“According to yoga scriptures, the heart scenter can be opened indirectly by cultivating compassion and kindness, calmness and dispassion, or directly through the focused practice of pranayama, or both.”
-Beryl Bender Birch, opening quote, Meditations From the Mat: Daily Reflections on the Path of Yoga, Rolf Gates
Day 277 – Today I hooked up with a class with Rolf on Yogavibe. I’m still opting for restorative and slow, Level 1 flows, but today I notice I’m itching for a little more movement, which is good. Unfortunately, I caved in last night and had two beers, so much pain I was in. I did clean up my diet, and increased the healthy fats with lots of greens, while decreasing the starchy carbs (although at dinner, I did have some white rice). Inflammation is no joke. Rolf explains in today’s yoga session that physical tension, as well as mental and emotional tension, is stored in the tissue, and decreases our vibrancy (yes!) and mobility (yes!). Right now, I can’t afford to do anything that increases my tension, like workout, and there is a double-edge sword when it comes to pain. I usually opt for not doing anything and trying to breathe my way through it, knowing that anything I take to alleviate the pain is going to catch up with me evidentually. I did, however, get about 4 hours of sleep between 8 p.m. and midnight, and then anoter 4 hours of sleep between 1 and 5, and then another 2 hours of sleep between 6 and 8. This will improve as I go back to better habits in my eating, moving, and meditating.

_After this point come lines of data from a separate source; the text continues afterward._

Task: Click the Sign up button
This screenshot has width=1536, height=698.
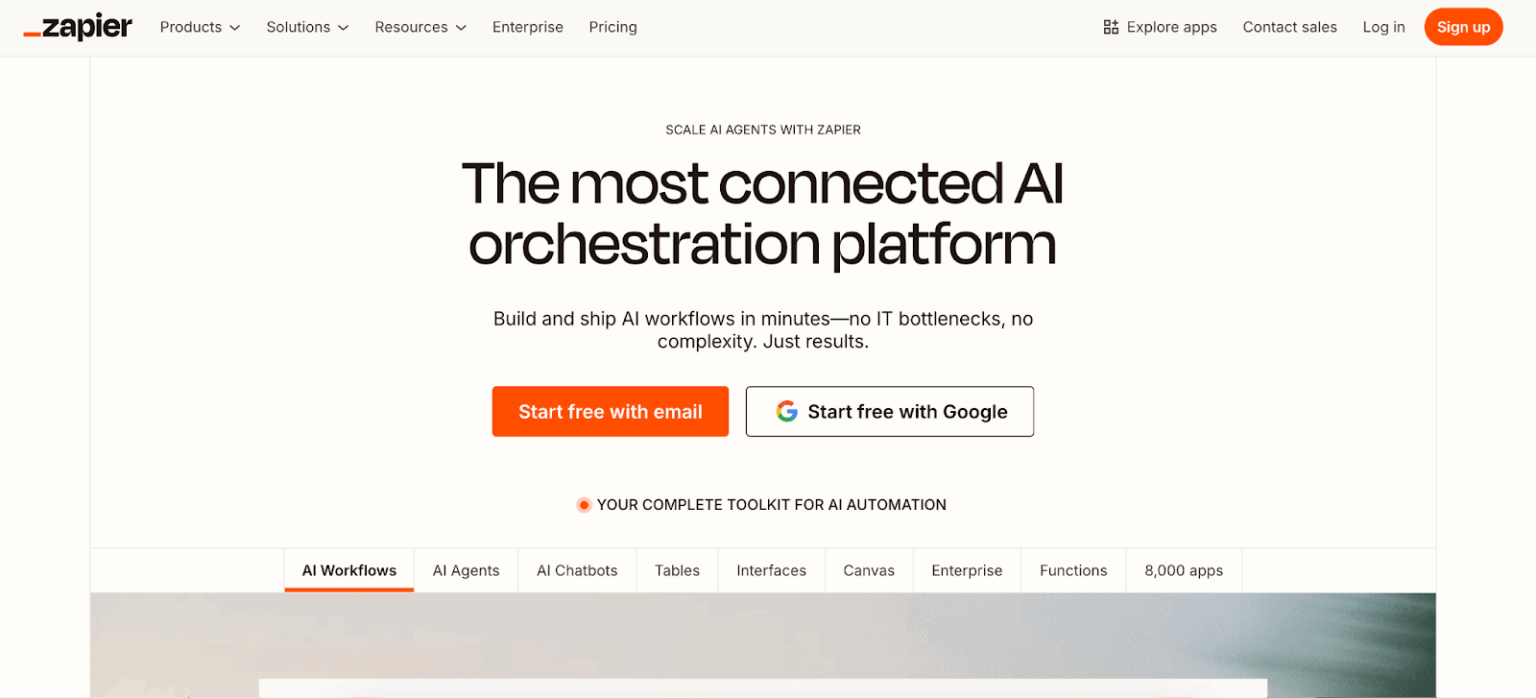Action: [1463, 27]
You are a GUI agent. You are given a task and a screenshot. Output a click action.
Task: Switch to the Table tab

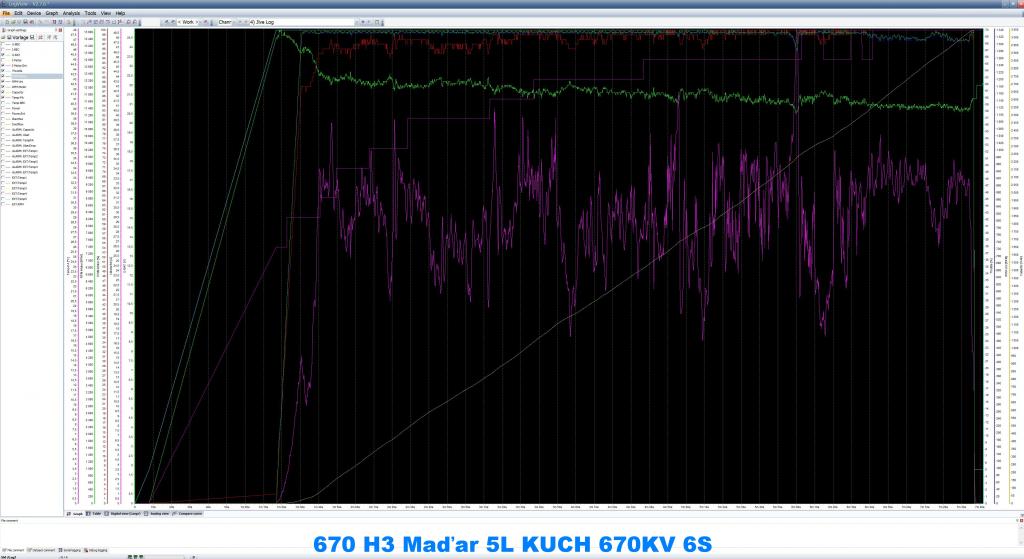point(96,513)
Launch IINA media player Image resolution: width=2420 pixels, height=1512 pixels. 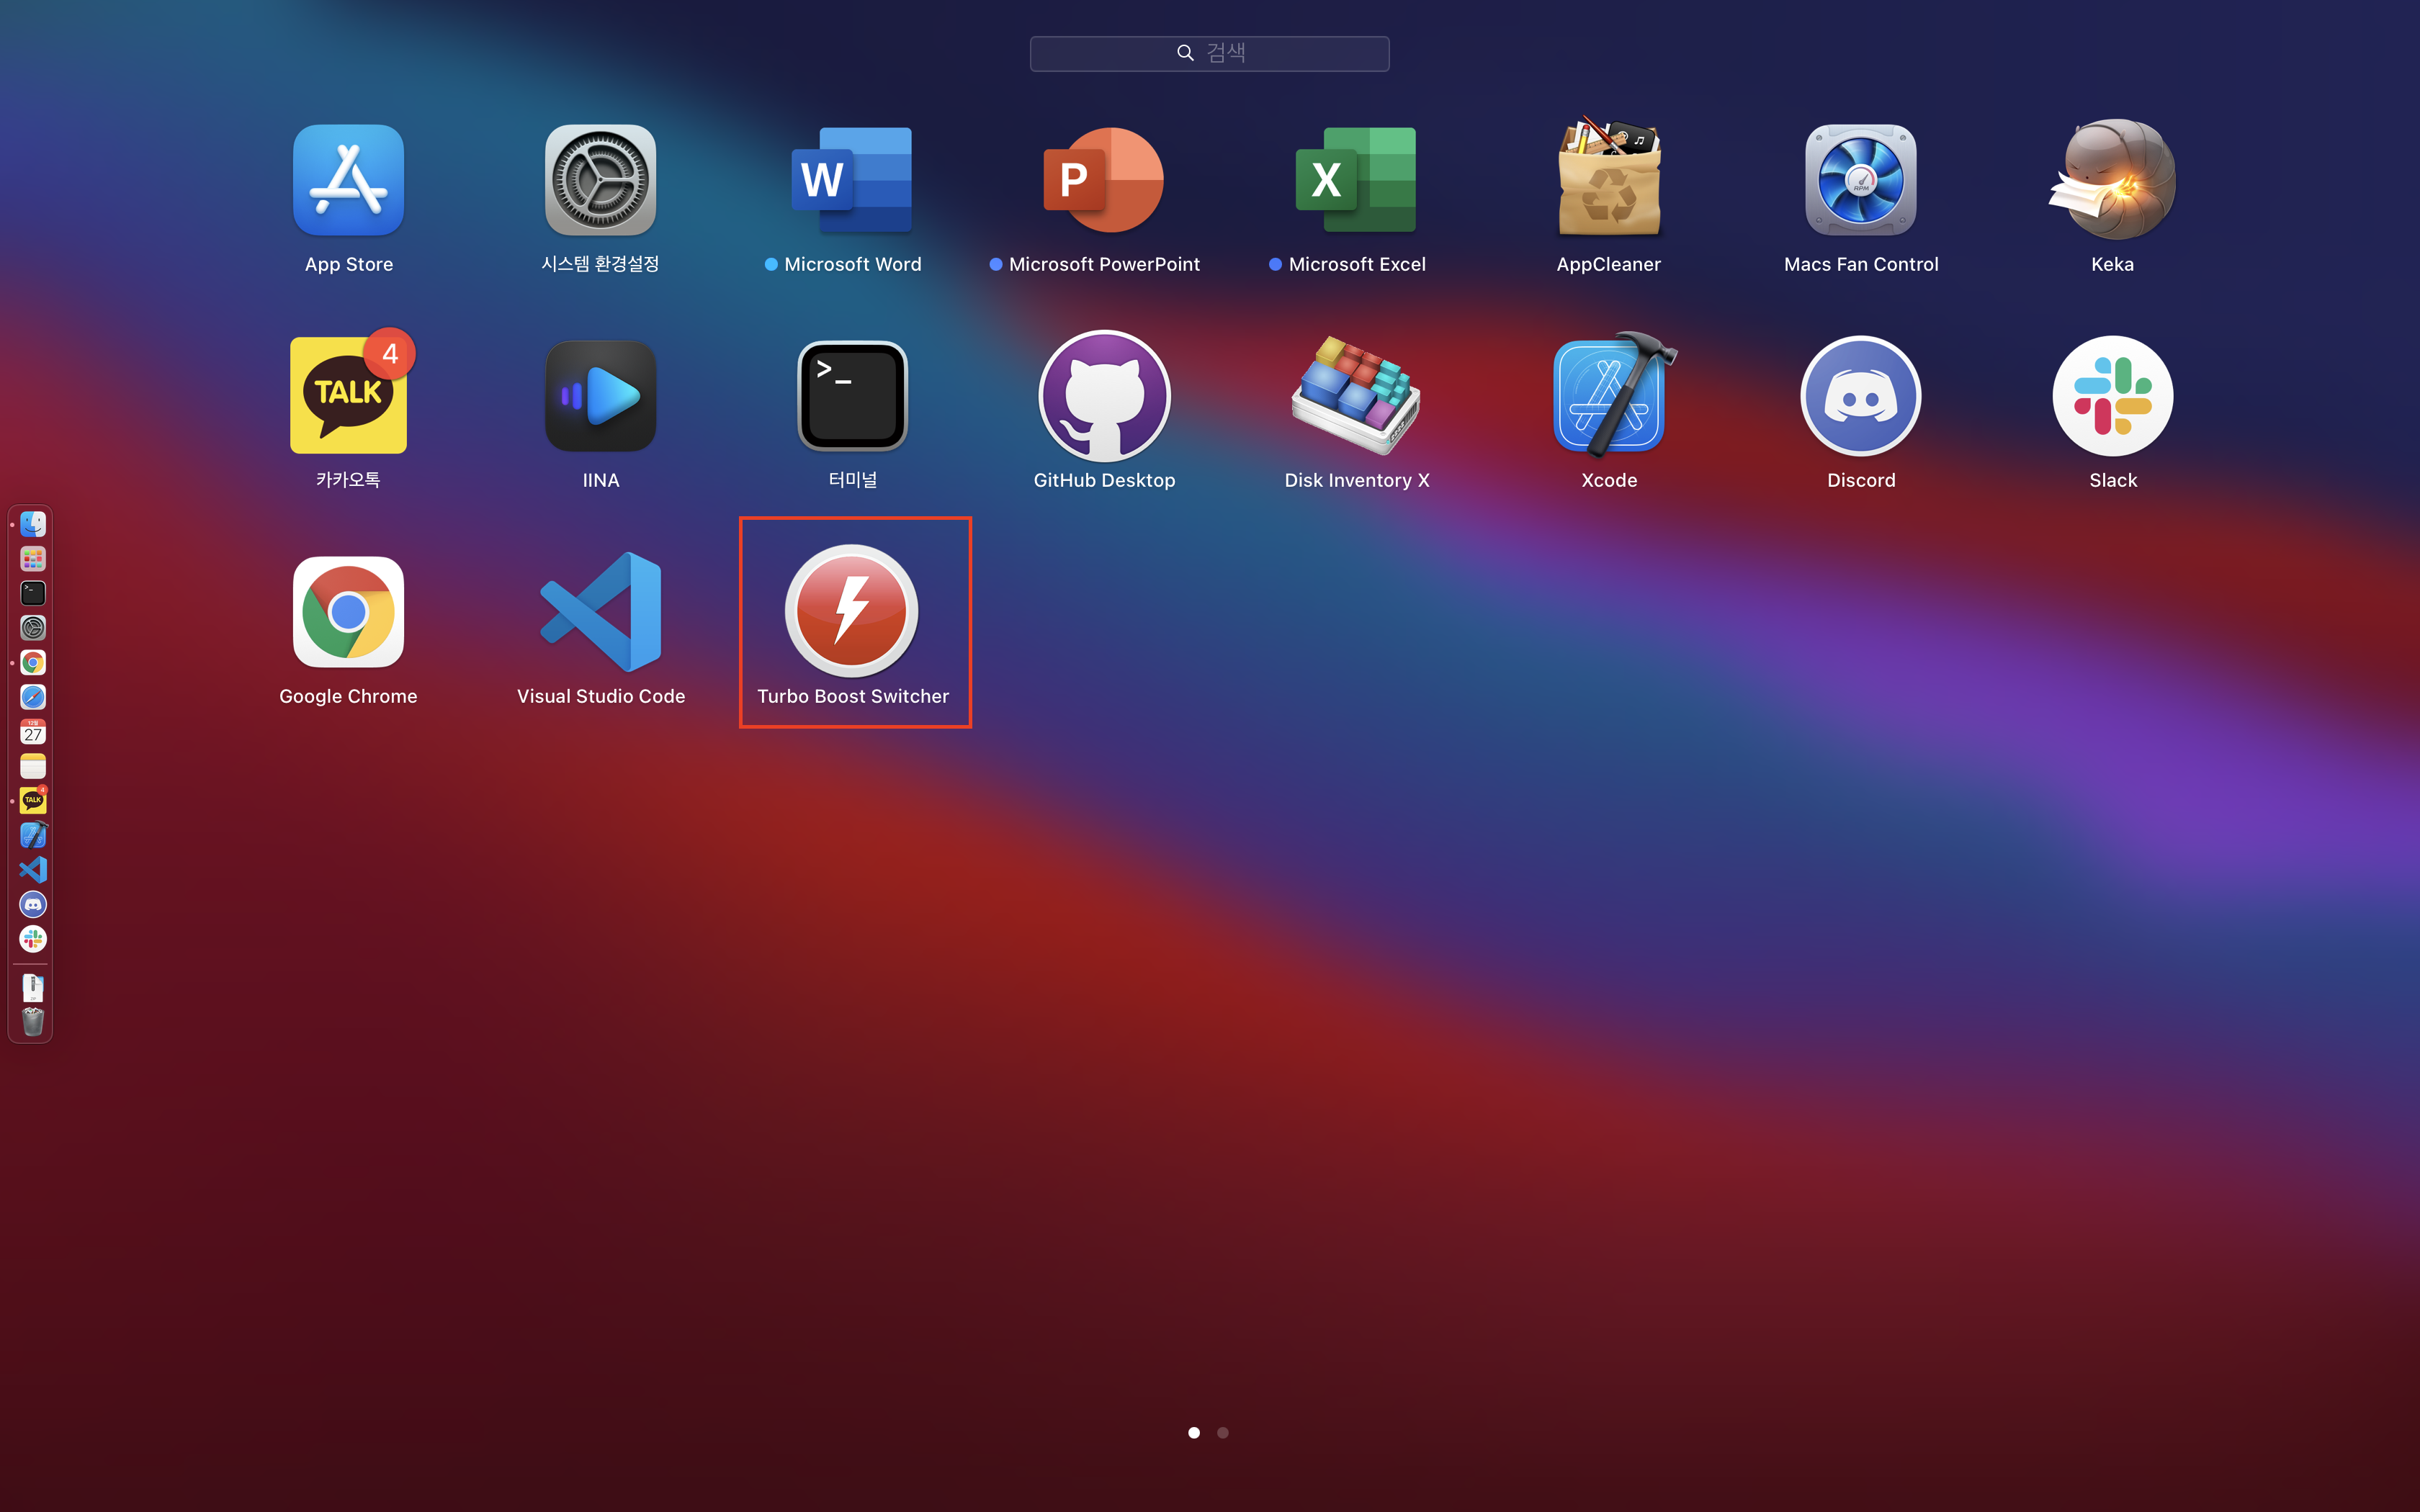600,397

I am grateful for so many things (in no particular order) today: the return of Shadow and Churchill (who was watching over his younger “sibling” outside during Irma), electricity (the smallest of comforts!), time to decompress (with school being out), the return of my centered brain (thanks to pranayama and some focused practice before and after asana), safe family and friends, one pre-calculus lesson done for Module 3 with just one more to go, and a healthy cache of ideas for lessons which will be of less stress to present upon return on Monday in my 5 subjects with adolescents who probably found Irma more stressful than myself. I am grateful that I am in less pain, too.
Today, I approach the future (and the now), as Rolf suggests, “steady and relaxed.” I cannot control how my fellow teachers will view the shortened and discombobulated school year (and I know that some of their stress will manifest itself in increased lesson planning and implementation). Steady and relaxed centering is needed. I can only do what I can do. I will offer yoga to those who are in need in the morning prior to duty time–light movement and breath work to center, guided meditation, etc. I hope my principal will allow me to do this service.